None of this work matters if random_choice_log_space is always slower than softmaxing and using np.random.choice. Luckily, there's one common-enough problem where random_choice_log_space is faster. It's the problem in your question: you have logits, and you want to sample exactly one element.

from time import time

from scipy.stats import trim_mean


def time_func(func, *args, num_replications: int=50, **kwargs) -> list[float]:
    '''
    Returns a list, `times`, where `times[i]` is the time it took to run
    `func(*args, **kwargs)` at replication `i` for `i in range(num_replications)`.
    '''
    times = []
    for _ in range(num_replications):
        time_start = time()
        _ = func(*args, **kwargs)
        time_end = time()
        times.append(time_end - time_start)
    return times


category_sizes = np.power(2, np.arange(1, 14+1))
num_replications = 100

times_vanilla = []
times_gumbel = []
for size in category_sizes:
    logits = np.random.normal(size=size)
    times_vanilla.append(time_func(random_choice_log_space_vanilla, logits, size=1,
                                   num_replications=num_replications))
    times_gumbel.append(time_func(random_choice_log_space, logits, size=1,
                                  num_replications=num_replications))

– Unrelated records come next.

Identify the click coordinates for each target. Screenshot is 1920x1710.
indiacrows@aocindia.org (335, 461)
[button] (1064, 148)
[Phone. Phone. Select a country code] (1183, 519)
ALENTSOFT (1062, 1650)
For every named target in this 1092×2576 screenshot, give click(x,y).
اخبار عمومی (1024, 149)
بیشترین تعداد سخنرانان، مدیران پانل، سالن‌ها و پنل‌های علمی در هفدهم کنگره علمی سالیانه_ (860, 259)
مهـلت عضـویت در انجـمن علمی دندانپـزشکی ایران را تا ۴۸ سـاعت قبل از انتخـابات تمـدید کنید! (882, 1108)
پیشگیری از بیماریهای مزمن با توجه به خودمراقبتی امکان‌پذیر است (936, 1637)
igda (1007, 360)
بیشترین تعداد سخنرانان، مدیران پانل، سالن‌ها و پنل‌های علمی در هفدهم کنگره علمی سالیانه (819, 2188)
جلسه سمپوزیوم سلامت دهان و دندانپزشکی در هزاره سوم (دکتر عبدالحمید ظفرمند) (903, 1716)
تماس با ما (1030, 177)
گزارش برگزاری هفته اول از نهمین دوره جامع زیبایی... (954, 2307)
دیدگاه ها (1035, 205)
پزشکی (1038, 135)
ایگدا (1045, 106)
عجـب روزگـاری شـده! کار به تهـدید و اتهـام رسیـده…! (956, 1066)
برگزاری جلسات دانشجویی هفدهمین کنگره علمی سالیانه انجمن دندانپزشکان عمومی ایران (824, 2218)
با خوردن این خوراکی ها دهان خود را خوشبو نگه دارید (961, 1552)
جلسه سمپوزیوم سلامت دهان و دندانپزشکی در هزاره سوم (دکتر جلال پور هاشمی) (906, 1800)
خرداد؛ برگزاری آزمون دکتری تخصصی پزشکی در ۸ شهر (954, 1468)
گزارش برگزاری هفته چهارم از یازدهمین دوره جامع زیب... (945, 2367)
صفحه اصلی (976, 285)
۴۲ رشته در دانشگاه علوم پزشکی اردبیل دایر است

(pd.DataFrame({'vanilla': trim_mean(times_vanilla, 0.1, axis=1),
               'Gumbel': trim_mean(times_gumbel, 0.1, axis=1)},
              index=pd.Index(category_sizes, name='# categories'))
 .plot.bar(title='Categorical sampling',
           figsize=(8,5),
           ylabel='mean wall-clock time (sec)'));

plot

The plot (and me running it many times) demonstrates that the comparison becomes unstable for larger category sizes.

A note: precomputing and reusing Gumbel samples across draws would significantly speed up the trick. But you need to shuffle the Gumbel samples before adding them to logits. Otherwise, categorical samples across draws become dependent through the common Gumbel sample. (The Gumbel samples being independent of the logits data is not enough, which is what the linked comment says.) These facts are demonstrated in my notebook here.